[Your objective]:
Search the records below for the line containing "Where should I click to: Click the search". Write out that line and every line after it exactly as written.

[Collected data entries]

■ ■ ■ ■ ■ ■ ■

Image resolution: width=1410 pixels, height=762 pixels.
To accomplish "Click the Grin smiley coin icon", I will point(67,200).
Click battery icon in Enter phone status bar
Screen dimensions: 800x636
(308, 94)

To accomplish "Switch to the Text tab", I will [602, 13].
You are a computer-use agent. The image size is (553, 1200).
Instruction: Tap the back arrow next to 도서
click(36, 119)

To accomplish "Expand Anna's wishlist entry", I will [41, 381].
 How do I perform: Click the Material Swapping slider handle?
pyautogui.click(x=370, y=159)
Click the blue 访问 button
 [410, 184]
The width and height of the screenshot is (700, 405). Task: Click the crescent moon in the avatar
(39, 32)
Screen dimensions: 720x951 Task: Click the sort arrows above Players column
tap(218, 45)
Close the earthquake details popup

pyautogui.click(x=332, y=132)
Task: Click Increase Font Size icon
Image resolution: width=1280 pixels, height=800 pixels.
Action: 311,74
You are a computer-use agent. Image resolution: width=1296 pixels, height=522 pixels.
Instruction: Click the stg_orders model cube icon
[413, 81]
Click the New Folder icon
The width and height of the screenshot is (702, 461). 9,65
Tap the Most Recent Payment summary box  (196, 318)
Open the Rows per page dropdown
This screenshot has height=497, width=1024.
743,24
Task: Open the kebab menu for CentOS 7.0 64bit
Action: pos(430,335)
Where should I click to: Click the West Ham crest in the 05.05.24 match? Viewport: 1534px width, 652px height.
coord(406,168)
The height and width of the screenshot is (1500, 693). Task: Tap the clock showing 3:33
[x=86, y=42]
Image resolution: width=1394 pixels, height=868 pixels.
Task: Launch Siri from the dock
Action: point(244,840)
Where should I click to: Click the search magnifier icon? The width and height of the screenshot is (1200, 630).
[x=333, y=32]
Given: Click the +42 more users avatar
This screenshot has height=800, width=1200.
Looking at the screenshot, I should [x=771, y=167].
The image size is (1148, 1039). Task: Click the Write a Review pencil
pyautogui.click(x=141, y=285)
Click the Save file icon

■ ■ ■ ■ ■ ■ ■

[Answer box]:
Where should I click to: Click the search magnifier icon? The width and height of the screenshot is (1200, 630).
[x=333, y=32]
Given: Click the +42 more users avatar
This screenshot has height=800, width=1200.
Looking at the screenshot, I should [x=771, y=167].
The image size is (1148, 1039). Task: Click the Write a Review pencil
pyautogui.click(x=141, y=285)
Click the Save file icon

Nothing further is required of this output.